• _Work order_
Exact reproduction of the data is required, with images excluded.

(Stored items)

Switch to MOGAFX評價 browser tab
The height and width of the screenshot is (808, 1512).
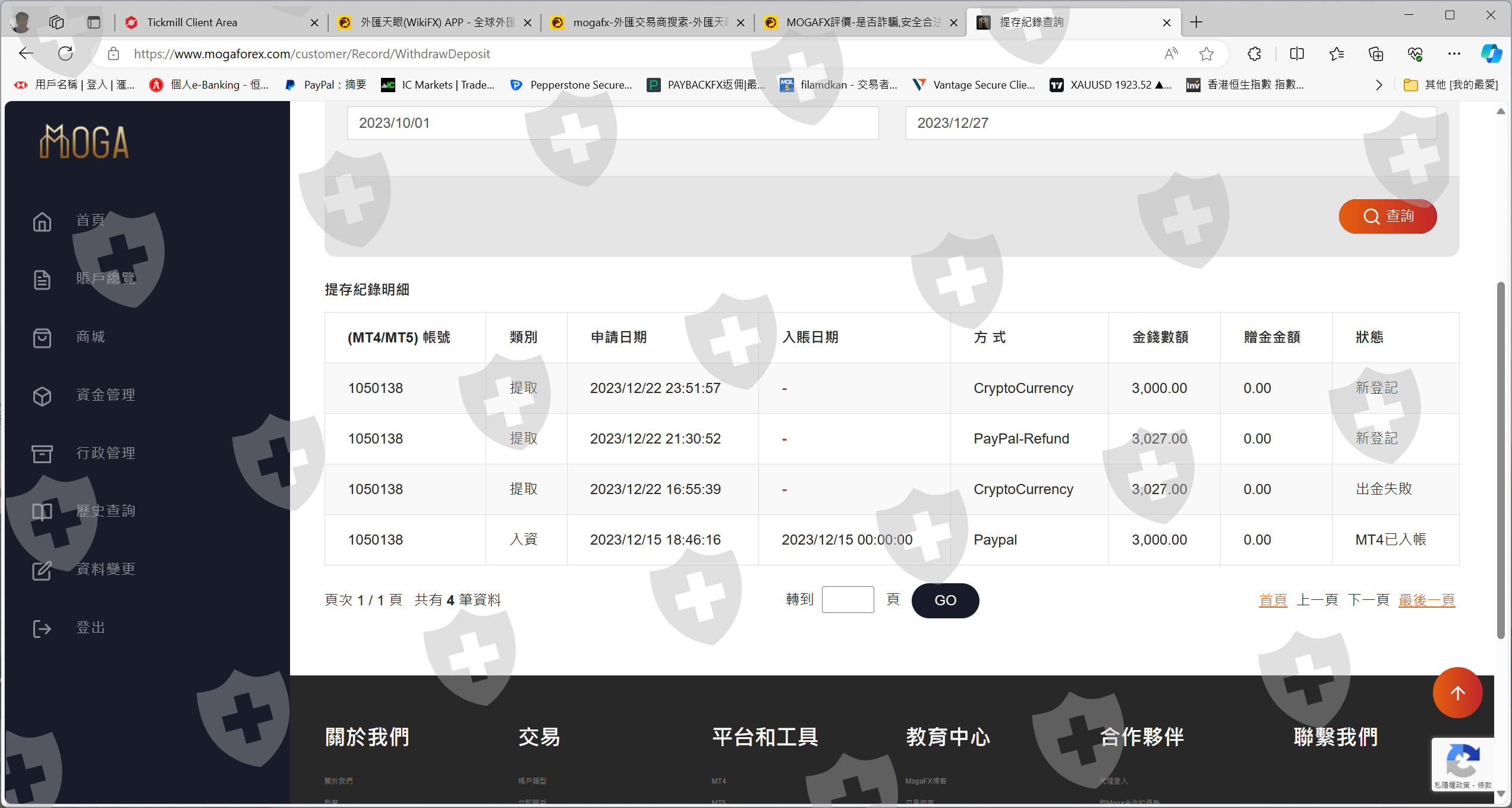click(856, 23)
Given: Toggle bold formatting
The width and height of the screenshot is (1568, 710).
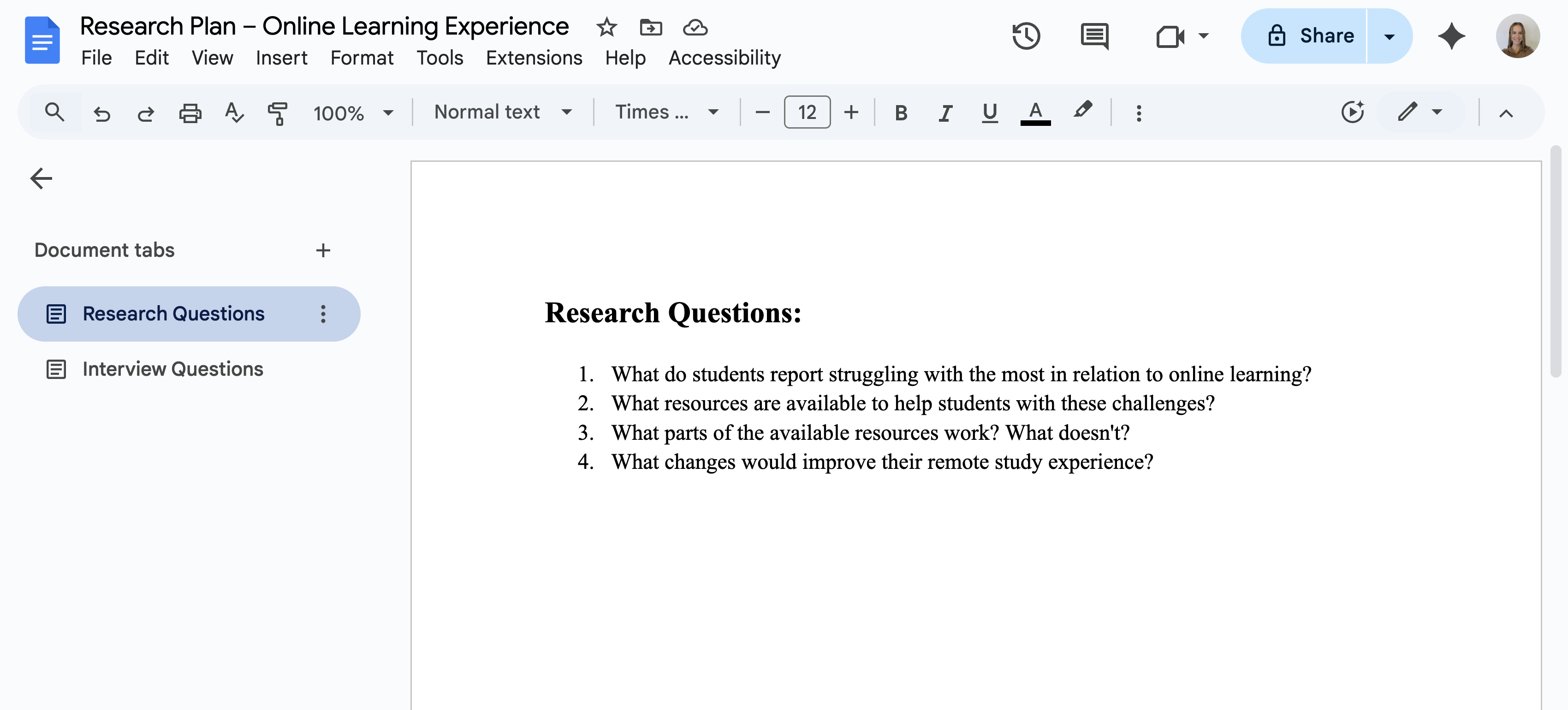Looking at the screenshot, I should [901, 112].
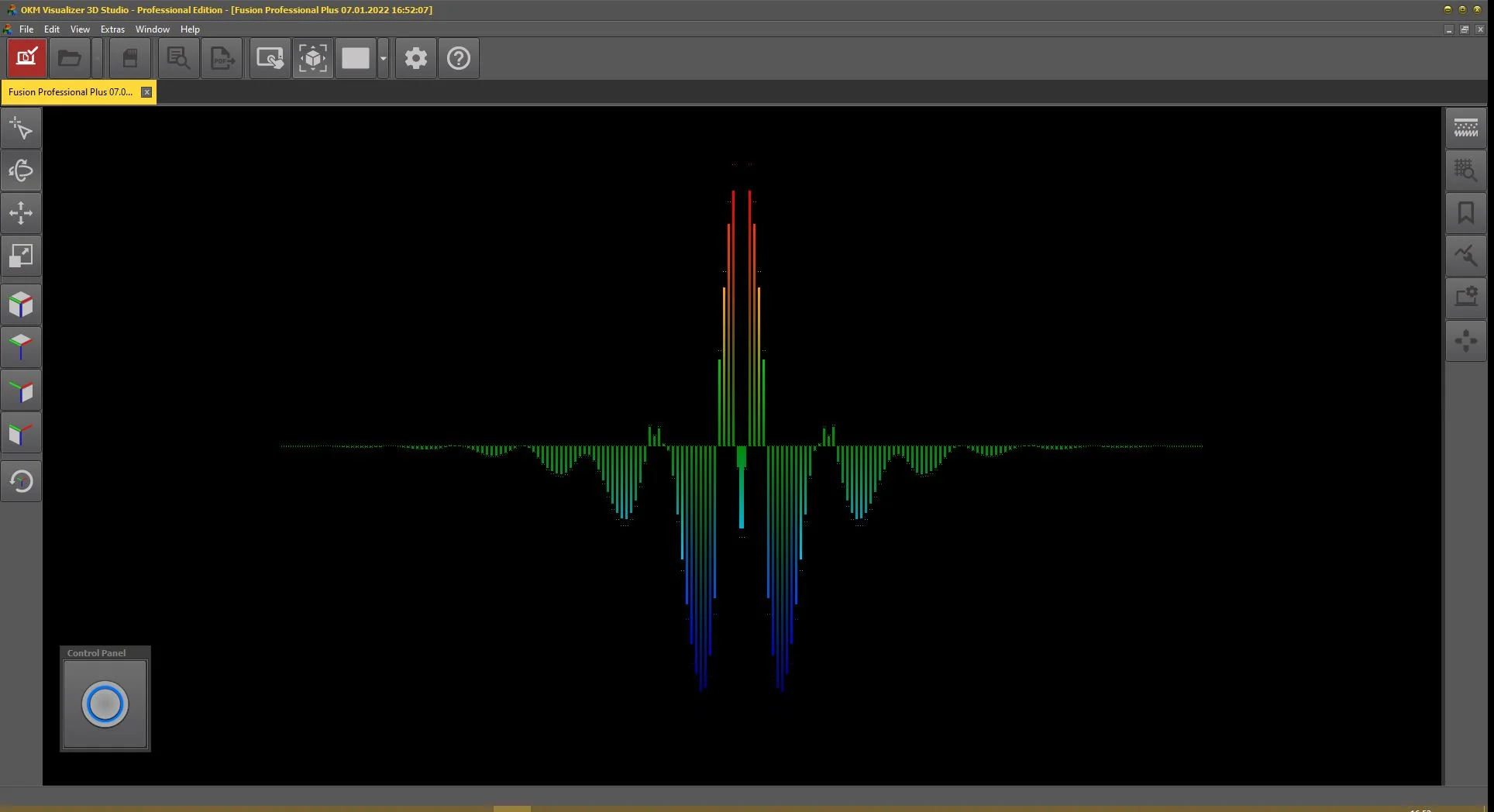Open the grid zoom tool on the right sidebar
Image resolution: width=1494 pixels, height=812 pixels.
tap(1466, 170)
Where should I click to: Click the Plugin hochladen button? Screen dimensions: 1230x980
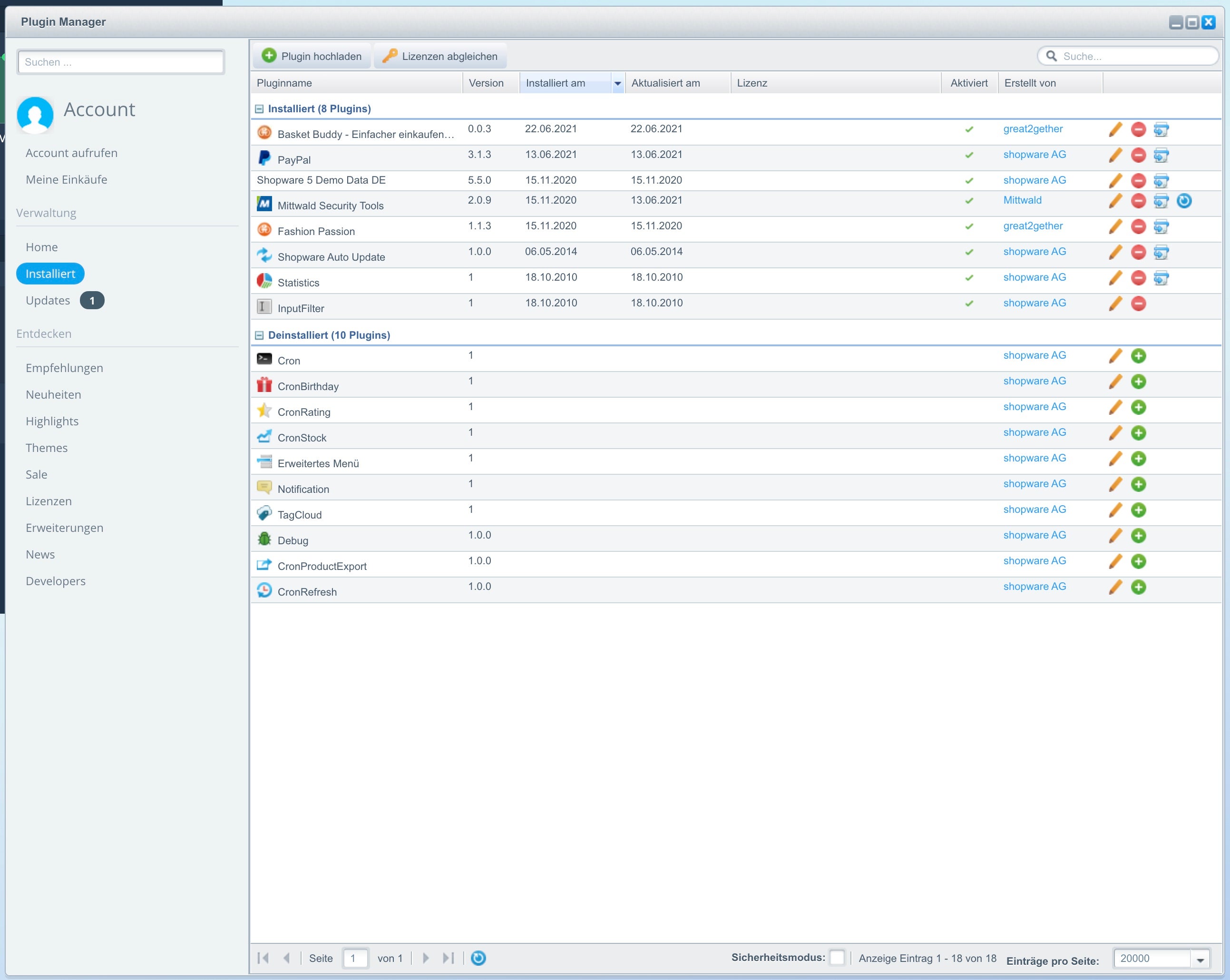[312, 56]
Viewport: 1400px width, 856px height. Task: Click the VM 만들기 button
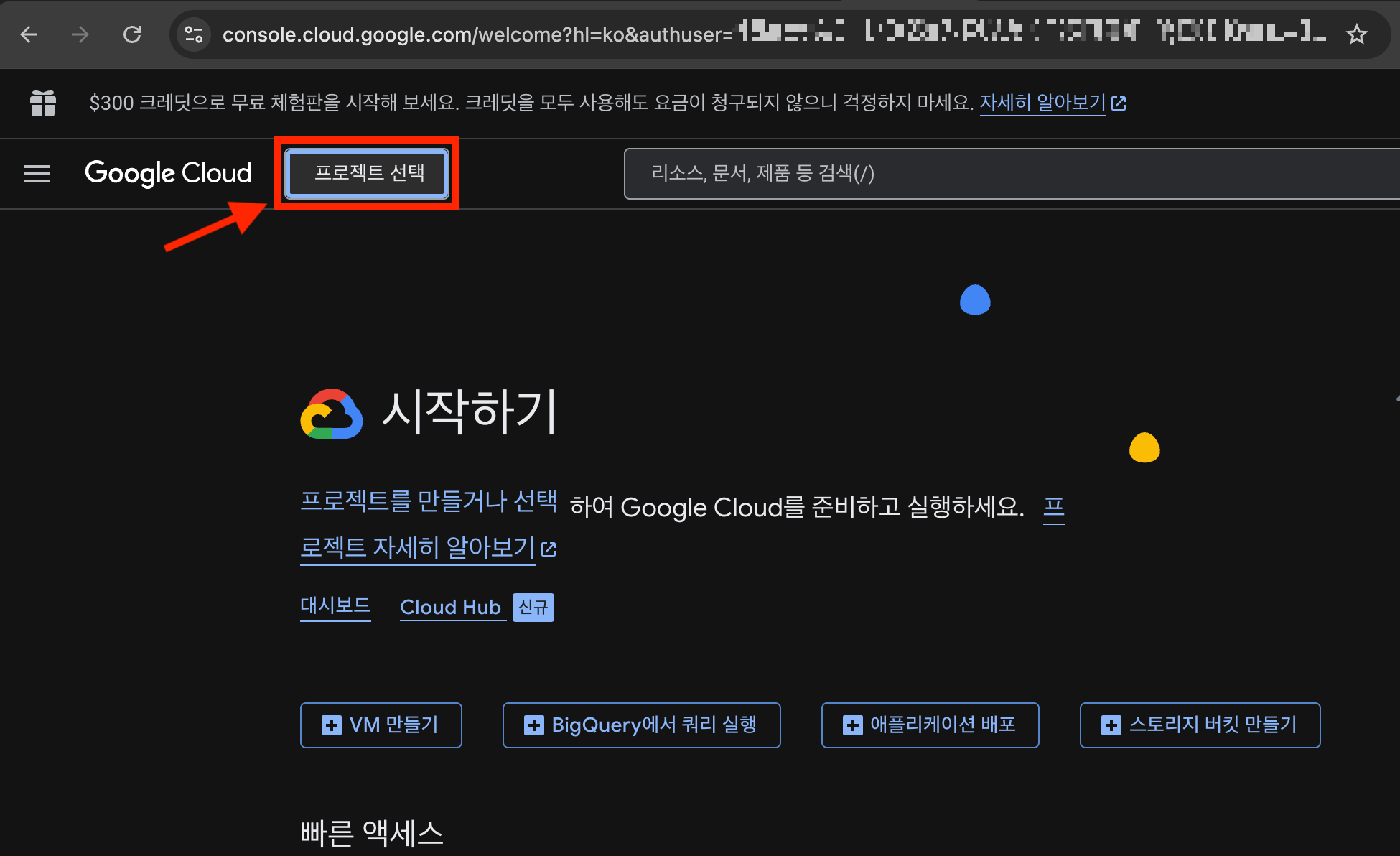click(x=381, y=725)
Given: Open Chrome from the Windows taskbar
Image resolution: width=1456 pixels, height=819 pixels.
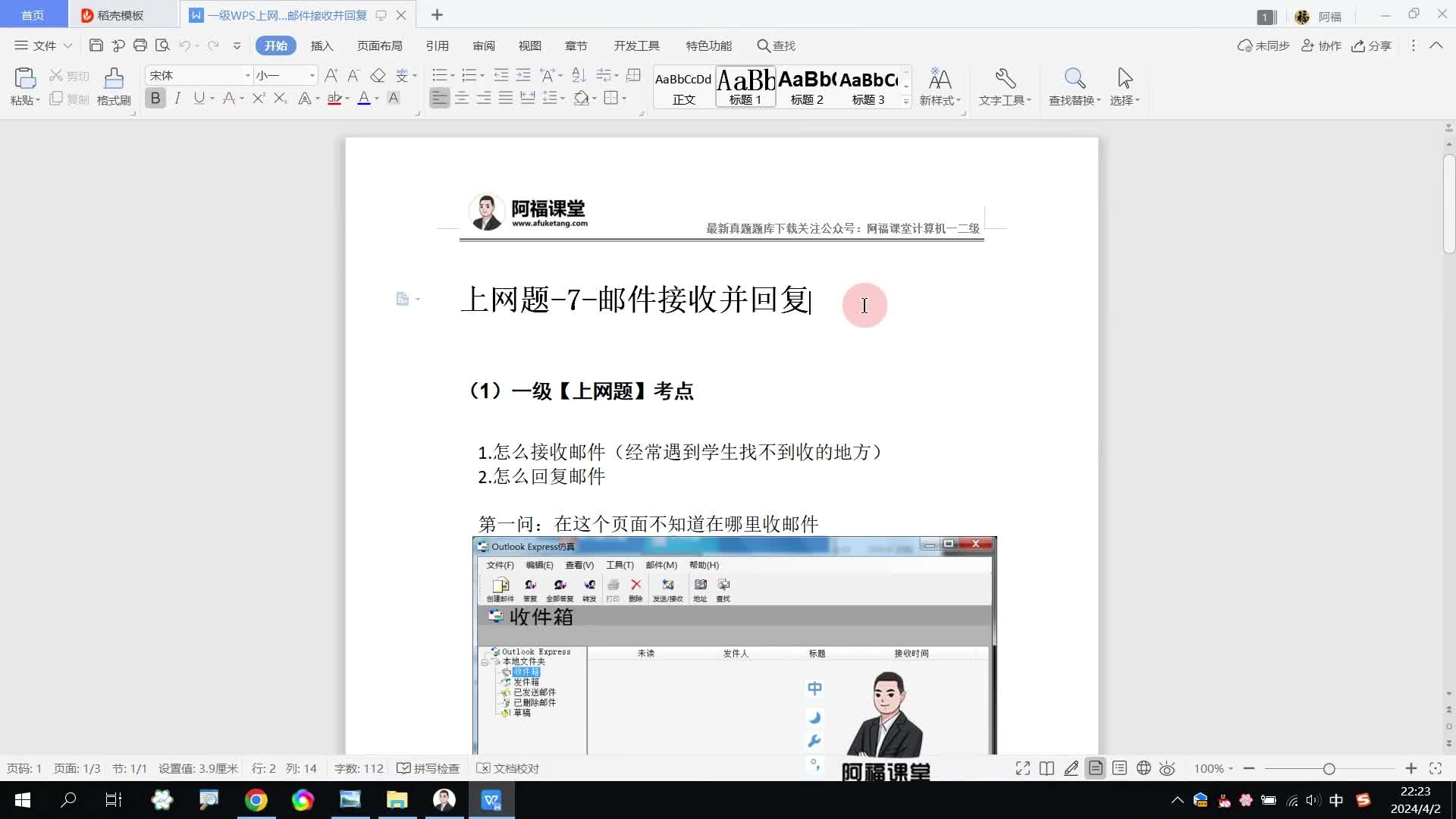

• _Output below_
Switch to MOGAFX評價 browser tab
The height and width of the screenshot is (808, 1512).
click(856, 23)
Given: Toggle bold formatting
The width and height of the screenshot is (1568, 710).
Looking at the screenshot, I should [901, 112].
Open the grid zoom tool on the right sidebar
Image resolution: width=1494 pixels, height=812 pixels.
tap(1466, 170)
Where should I click to: Click the Plugin hochladen button? Screen dimensions: 1230x980
[312, 56]
Viewport: 1400px width, 856px height. Task: Click the VM 만들기 button
click(x=381, y=725)
Given: Open Chrome from the Windows taskbar
Image resolution: width=1456 pixels, height=819 pixels.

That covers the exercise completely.